* **Tarefa proposta A**
Reproduza fielmente o trecho do relato da viagem à fazenda que começa nas palavras "Com um mapa" e termina depois de "volta a dormir.".
* **Tarefa proposta B**
Dê continuidade ao relato da viagem noturna à fazenda, prosseguindo a partir da última frase apresentada.

* **Texto de leitura**
+ + + +

Thursday, November 23, 2006

Capivaras, Inc

Eram três destemidos aspirantes à radialista de uma faculdade de playboy, convidados para passar um fim-de-semana na fazenda. Por causa de compromissos, alguns nobres e outros nem tanto, tinham que voltar no sábado e não no domingo, como o resto do pessoal.

Decidiram viajar na sexta à noite e depois de encontros e desencontros, colocaram o pé na estrada por volta da meia noite. Com edredons, cobertores, travesseiros e sleeping bags foram buscar outras duas amigas, que cansadas de esperar até altas horas desistiram da viagem.

Com um mapa um pouco confuso (na verdade confusas eram as pessoas vendo o mapa), um leve soninho e muita fome, os três partiram para o interior.

Uma parada rápida em um posto de gasolina e a menina acorda com um Todinho, que foi atirado no banco de trás. “Você não quer?”. Meio sonolenta ela esquece do Todinho, se acomoda nos edredons e travesseiros e volta a dormir.

Mais uma parada. “Acho que estamos perdidos. Vamos perguntar para esse pessoal aqui”. O vidro abre e junto com o frio da madrugada entra uma fumacinha de mato.

+ + + +

* **Registros**
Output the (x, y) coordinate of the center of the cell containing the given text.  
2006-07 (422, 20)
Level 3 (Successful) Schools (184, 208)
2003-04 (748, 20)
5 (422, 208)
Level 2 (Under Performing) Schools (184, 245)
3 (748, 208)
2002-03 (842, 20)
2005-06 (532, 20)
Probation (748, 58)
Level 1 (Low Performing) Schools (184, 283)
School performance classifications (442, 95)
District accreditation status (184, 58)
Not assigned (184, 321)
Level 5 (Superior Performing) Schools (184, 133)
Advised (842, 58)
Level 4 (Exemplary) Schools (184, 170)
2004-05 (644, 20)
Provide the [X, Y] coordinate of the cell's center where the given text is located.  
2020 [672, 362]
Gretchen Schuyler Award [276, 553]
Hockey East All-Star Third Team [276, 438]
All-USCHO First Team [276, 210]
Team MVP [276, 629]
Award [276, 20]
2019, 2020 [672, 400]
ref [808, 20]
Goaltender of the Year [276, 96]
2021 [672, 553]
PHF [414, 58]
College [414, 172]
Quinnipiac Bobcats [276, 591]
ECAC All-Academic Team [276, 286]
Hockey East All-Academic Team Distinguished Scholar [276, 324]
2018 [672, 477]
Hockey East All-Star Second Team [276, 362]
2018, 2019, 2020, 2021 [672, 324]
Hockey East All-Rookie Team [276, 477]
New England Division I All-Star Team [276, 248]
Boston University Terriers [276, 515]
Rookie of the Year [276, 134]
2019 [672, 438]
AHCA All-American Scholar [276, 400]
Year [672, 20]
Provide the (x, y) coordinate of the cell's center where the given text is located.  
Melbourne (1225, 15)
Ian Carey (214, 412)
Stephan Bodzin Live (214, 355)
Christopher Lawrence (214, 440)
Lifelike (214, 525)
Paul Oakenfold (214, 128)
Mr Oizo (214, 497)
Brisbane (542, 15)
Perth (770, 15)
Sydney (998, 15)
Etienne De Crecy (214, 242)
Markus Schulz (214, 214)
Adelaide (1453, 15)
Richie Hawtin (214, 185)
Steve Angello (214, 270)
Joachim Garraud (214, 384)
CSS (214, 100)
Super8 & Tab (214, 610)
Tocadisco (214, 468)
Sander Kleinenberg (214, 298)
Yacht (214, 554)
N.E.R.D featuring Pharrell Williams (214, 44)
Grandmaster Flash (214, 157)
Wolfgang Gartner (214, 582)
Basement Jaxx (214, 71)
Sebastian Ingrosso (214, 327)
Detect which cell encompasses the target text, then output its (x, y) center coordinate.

+ + + +

* **Resposta A**
Com um mapa um pouco confuso (na verdade confusas eram as pessoas vendo o mapa), um leve soninho e muita fome, os três partiram para o interior.

Uma parada rápida em um posto de gasolina e a menina acorda com um Todinho, que foi atirado no banco de trás. “Você não quer?”. Meio sonolenta ela esquece do Todinho, se acomoda nos edredons e travesseiros e volta a dormir.

* **Resposta B**
“Você quer?”. Ela se enrola nos edredons e resmunga para que fechem a porta do carro por causa do frio.

E o carro sacode. Sacode pra um lado, sacode pro outro.

- Cadê o maldito portão vermelho! Não era pra ter um portão vermelho aqui?
- A gente ta perdido? – diz ela ainda meio desorientada.
- Estamos. Já faz um tempo.

Depois de mais meia hora e muitas quase desistências eles finalmente acham o portão vermelho.

Na fazenda muita gente ainda estava acordada. Eles chegam, se acomodam e, antes de dormir, ouvem pela 9753ª vez aquela música irritante da Jewel, cantada por uma amiga.

No dia seguinte, churrasco, caipirinha, cerveja, piscina, conversas, tênis, conversa, churrasco, caipirinha, tênis com cerveja, tênis com caipirinha, piscina com caipirinha, piscina com churrasco, tênis com churrasco e conversas com cerveja.

No final da tarde, os três amigos resolvem voltar para a capital para os seus compromissos, os nobres e os nem tanto. Colocam as mochilas, os cobertores, os edredons, os travesseiros e os spleeping bags no carro e pegam a estrada. Na fita cassete músicas animadas dos tempos de matinê.

Já anoitecia quando, ao som de “It´s Raining Man”, o motorista breca bruscamente e o carro bate em alguma coisa. Os edredons e travesseiros voam para frente, o silêncio invade o carro e a alegria desgovernada dá lugar a uma sobriedade imediata.

Na escuridão da estradinha cheia de curvas um monte de pêlos marrom-claro dá seu último suspiro. Uma capivara, que naquele momento atravessava tranquilamente a estrada e não viu o Fiesta azul marinho vindo em sua direção.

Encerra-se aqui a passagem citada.